4. CMS expands oversight of accreditation organizations. Although technically not a summer announcement, CMS recently announced plans to what it describes as “improve” oversight of those accreditation organizations which have received deeming authority from CMS. The three ways it will do so are described as follows:

  • public posting of accreditation organization performance data;
  • redesigned process for accreditation validation surveys; and
  • release of the annual report to Congress.

These efforts are intended to provide greater transparency to consumers and help accreditation organizations improve their surveying performance. They should also help ASCs gain a better understanding of their accreditation organization choices.
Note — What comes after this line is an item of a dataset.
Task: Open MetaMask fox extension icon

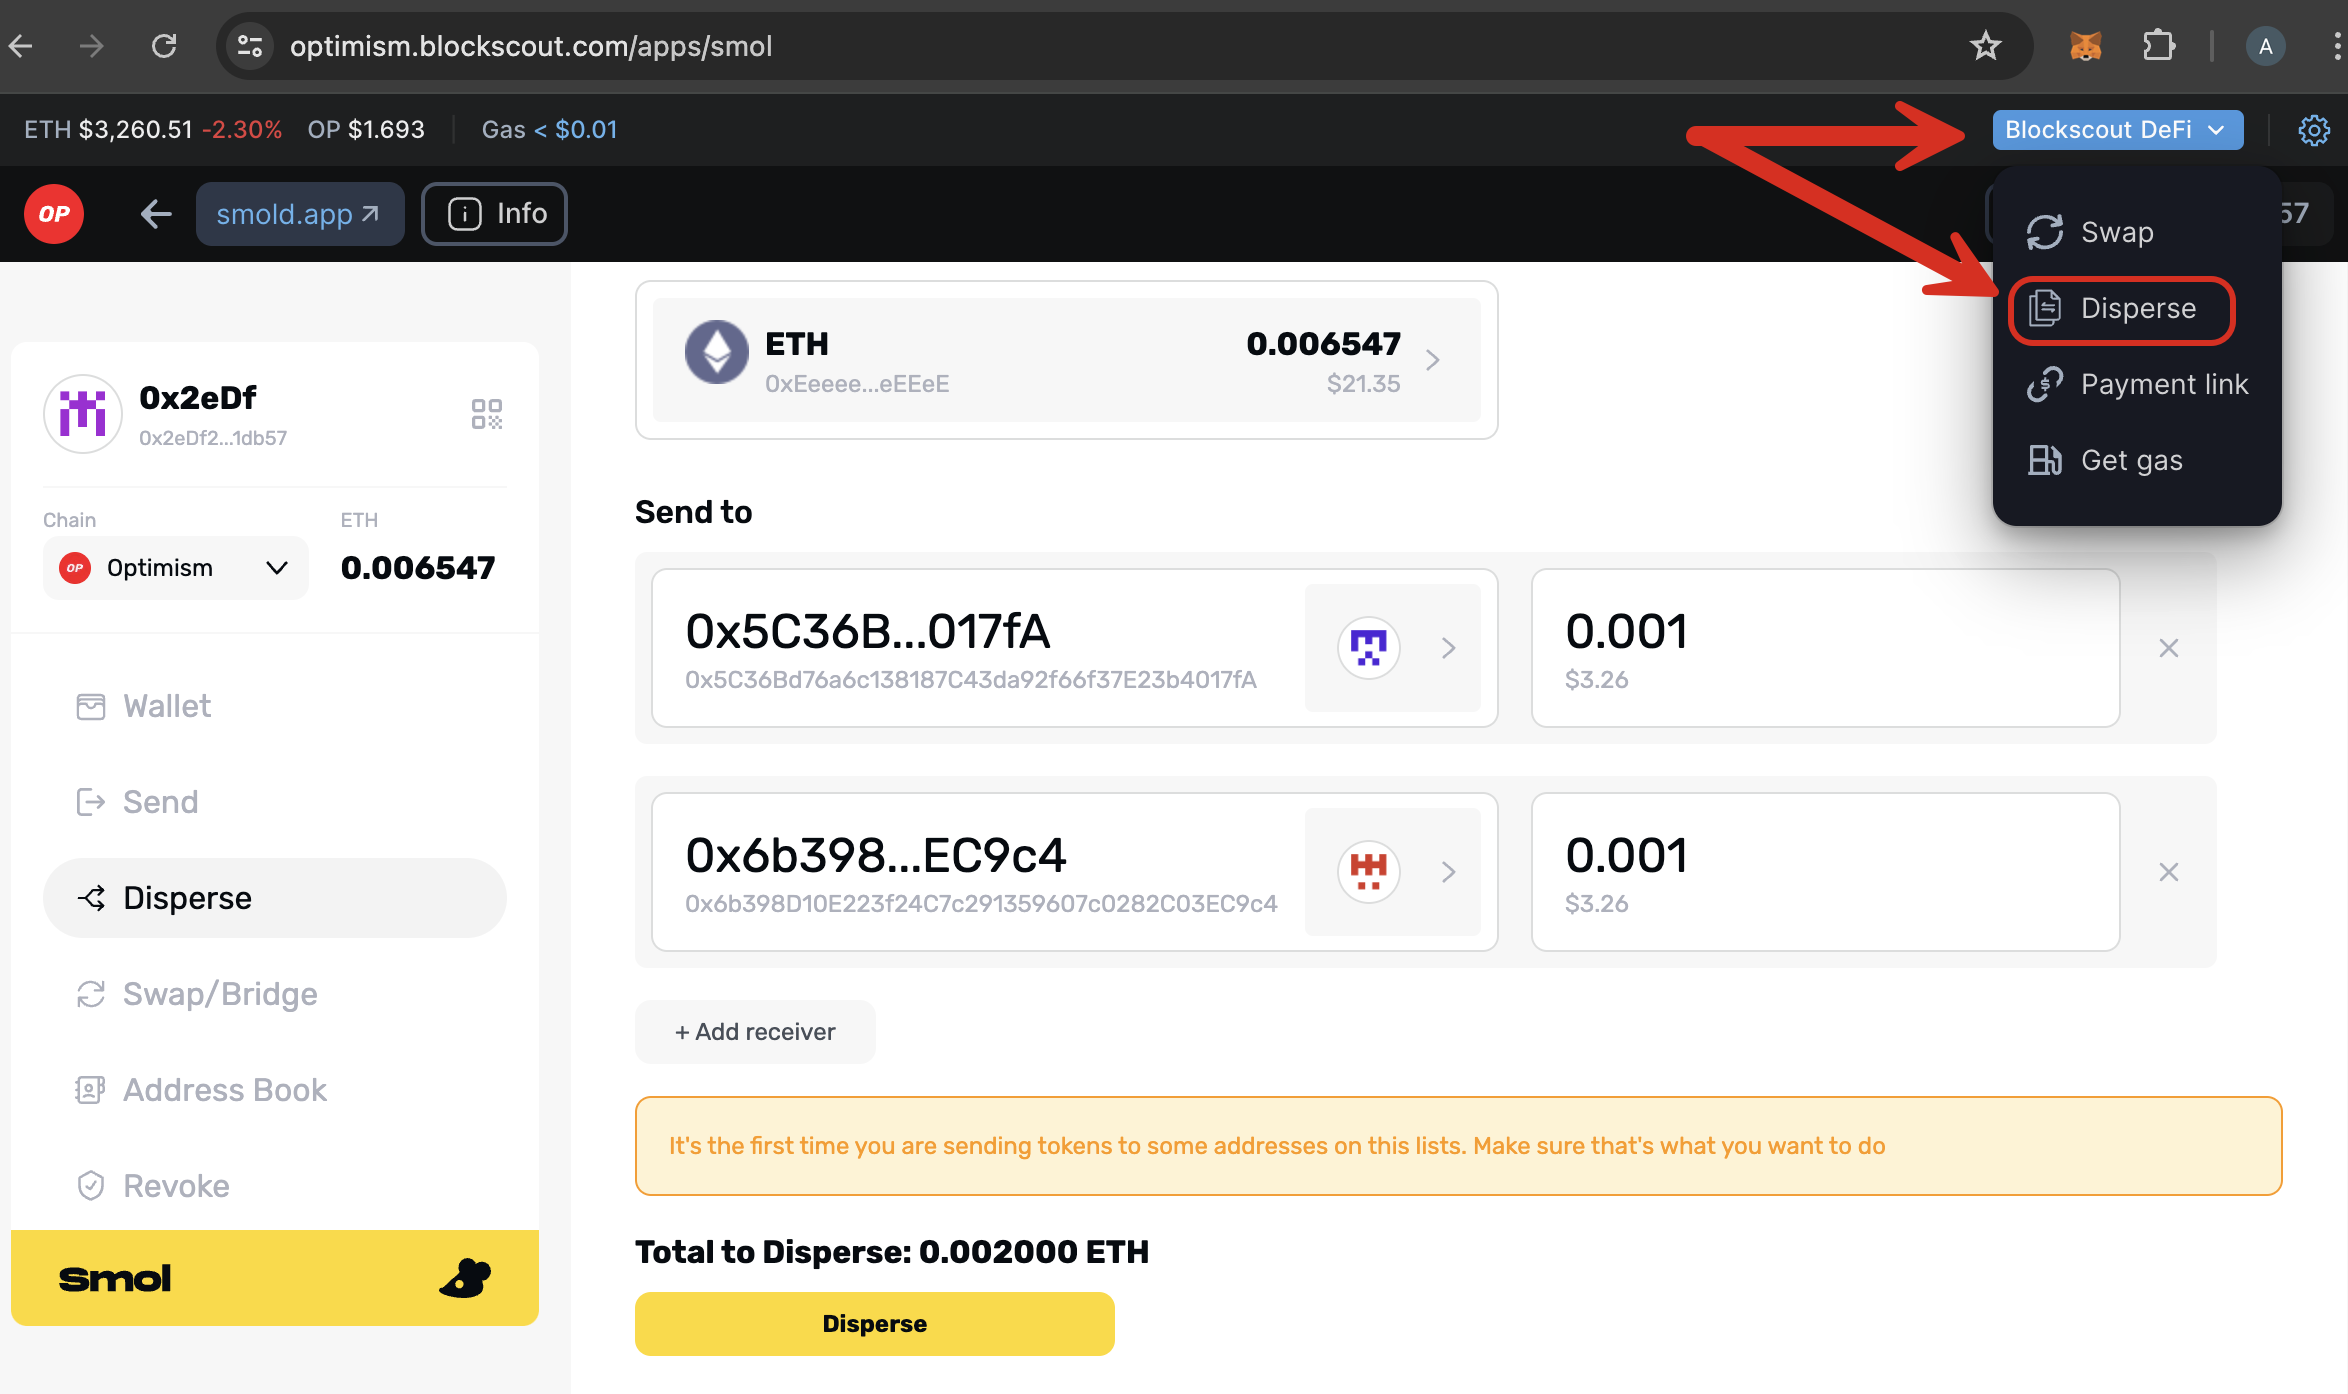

5. KKR acquires Envision. In June, private equity firm KKR & Co. announced it would acquire Envision Healthcare Corp. Envision is a provider of physician-led services and post-acute care, and ambulatory surgery services that was formed in 2016 when a staffing company merged with ASC operator AmSurg.

The acquisition, which was recently completed, seems to indicate sustained interest in ASCs from private equity companies. In 2017, KKR acquired Covenant Surgical Partners and Bain Capital acquired HIG Capital’s stake in Surgery Partners. Physicians Endoscopy has been partially owned by private equity firms for many years. It will be interesting to see what significant private-equity investments come to fruition over the next year.